TOP TIPS FOR MAP READING 

Select the fitting map 

There are two options. First is the orange OS Explorer maps, that are 1 to 25,000 in scale. Because of this for each 4 centimetres on the map, you have got kilometre on the bottom in real life. They’re perfect for walking, general exploring, going out running, some sorts of kayaking and cycling. These are the paper maps with the best level of detail.

The choice is the pink OS Landranger maps. These are 1 to 50,000 in scale, which suggests that for each two centimetres on the map, you have got a kilometre in real life. They’re ideal should you are heading out on a National Trail corresponding to the Offa’s Dyke Path or the South Downs Way.

Understand map symbols

You can find the legend explaining what the map symbols are printed on every OS Explorer and Landranger map. Above is the symbol for a viewpoint

You will discover the legend explaining what the map symbols are printed on every OS Explorer and Landranger map. Above is the symbol for a viewpoint

You will discover the legend explaining what the map symbols are printed on every OS Explorer and Landranger map. These will assist your navigation.

Understand contour lines

When out and about it is beneficial to get a way of the form and height of the encompassing landscape. You try this on an OS map using contour lines, the faint reddish-brown lines that should you trace along with your finger will come to a number that shows height above sea level. On a shallow slope the contour lines will probably be far apart, but when a slope is far steeper, the lines are closer together on the map.
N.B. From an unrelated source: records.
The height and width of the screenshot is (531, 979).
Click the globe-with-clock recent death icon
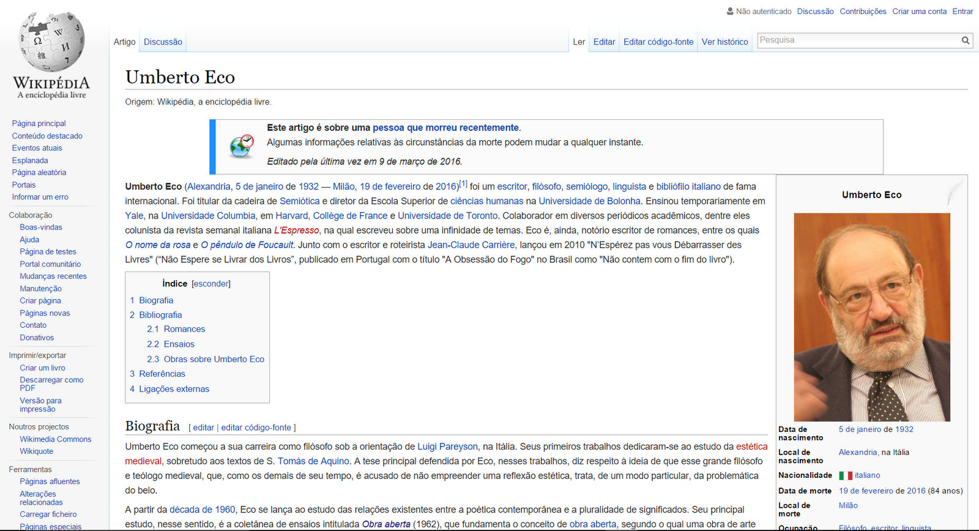242,146
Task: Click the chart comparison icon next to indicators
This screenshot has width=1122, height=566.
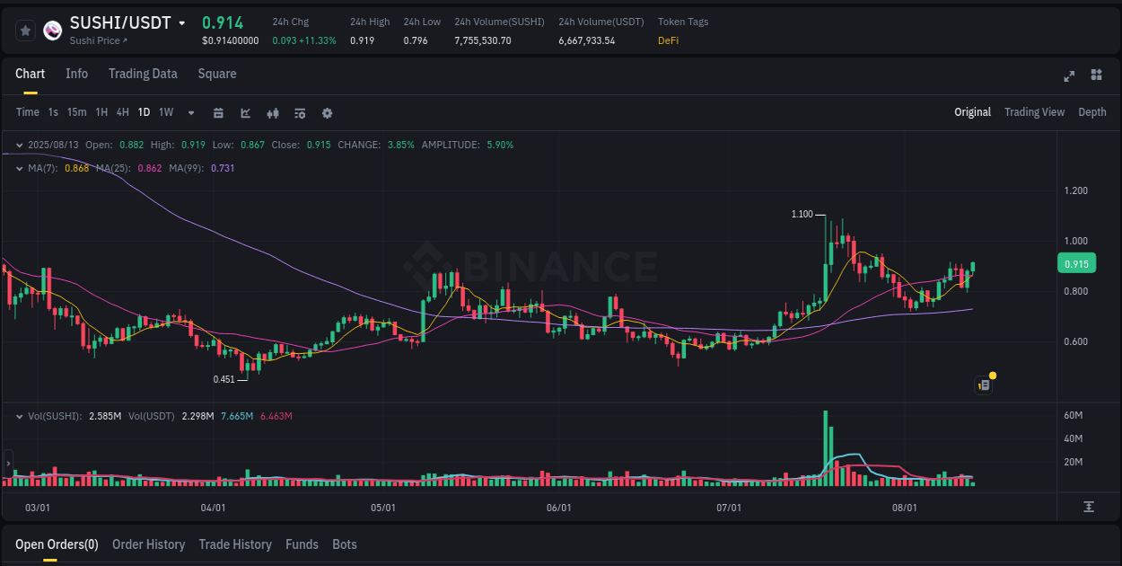Action: click(x=272, y=112)
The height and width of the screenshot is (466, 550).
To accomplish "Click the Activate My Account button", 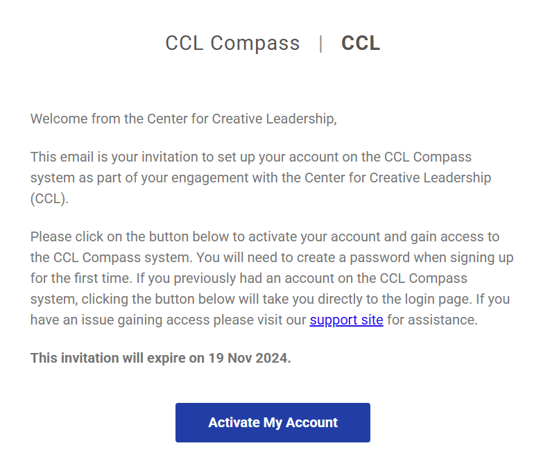I will pyautogui.click(x=273, y=422).
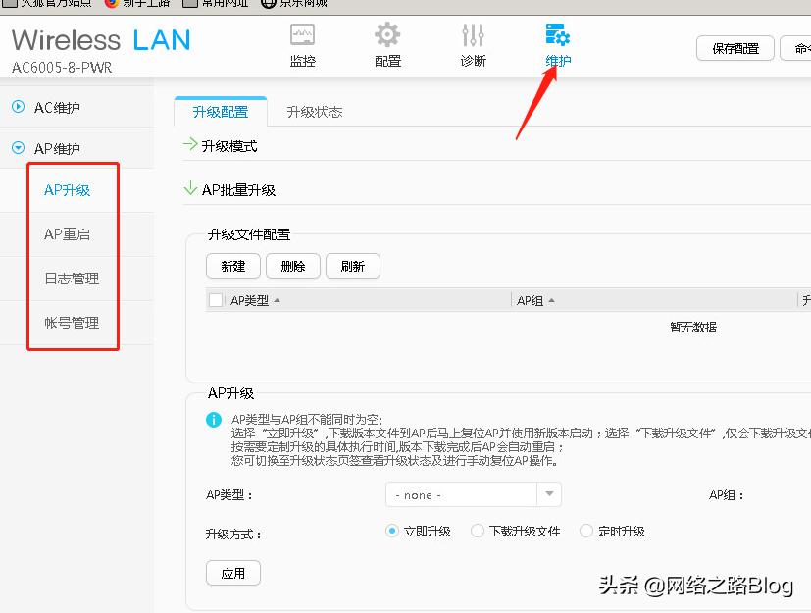Image resolution: width=811 pixels, height=613 pixels.
Task: Click the 保存配置 button
Action: (x=735, y=47)
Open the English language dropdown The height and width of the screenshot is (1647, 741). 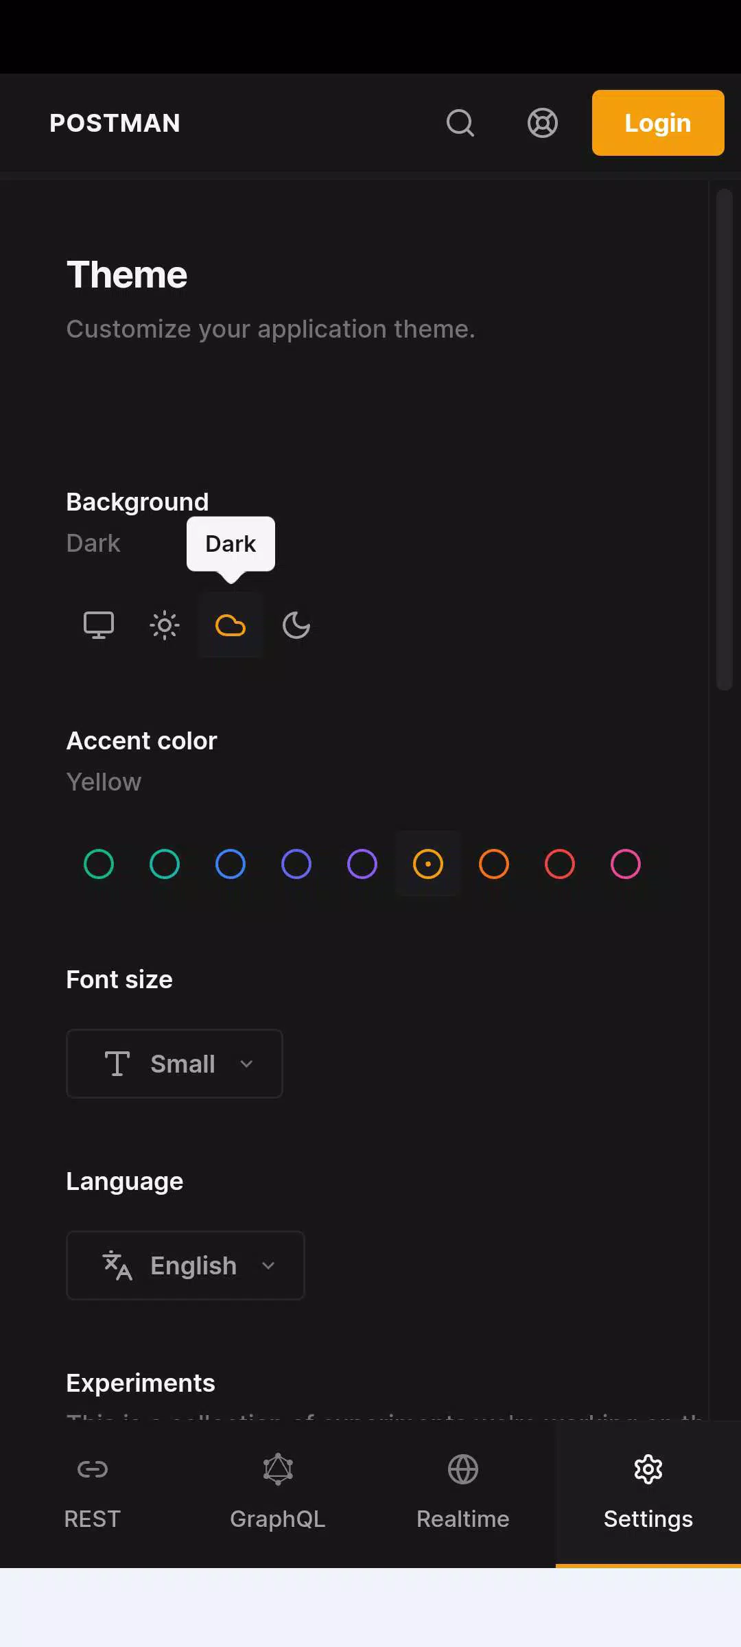(x=185, y=1265)
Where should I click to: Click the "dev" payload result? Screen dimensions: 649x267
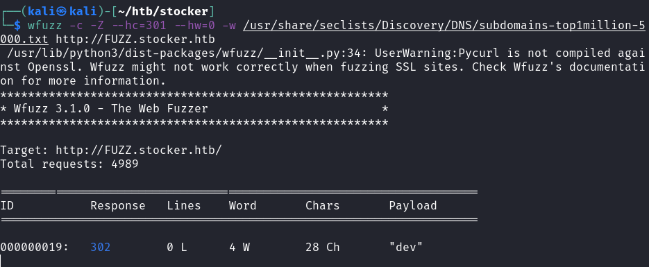pos(405,247)
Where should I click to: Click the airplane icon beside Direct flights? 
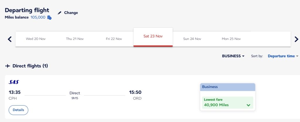click(8, 66)
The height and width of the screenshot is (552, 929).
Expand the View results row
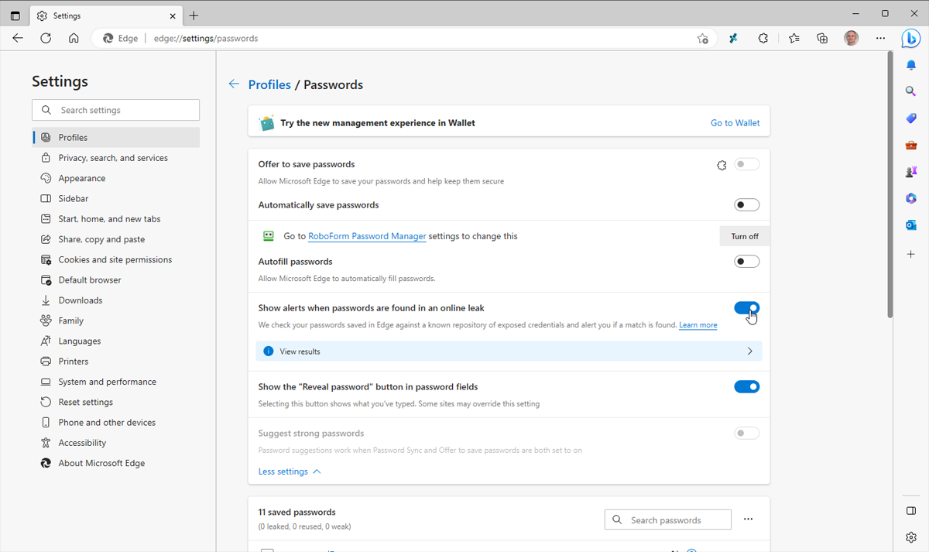coord(509,351)
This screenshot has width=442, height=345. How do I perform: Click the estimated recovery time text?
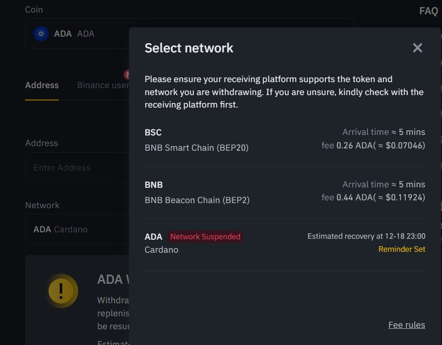(x=366, y=236)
Find your four-figure grid reference

To mark a spot on the map, it’s essential to give a grid reference. Numbers running from left to right at the underside of the OS map are referred to as Eastings. Numbers running bottom to top along the perimeters are Northings. Pick the underside left-hand corner of a square on the map and take that number (e.g 24), then go from bottom to top of that square and find that number (10) and also you get your grid reference (24 10). Each map has its own two-letter prefix that tells you which of them a part of Britain you’re in (e.g SU 24 10).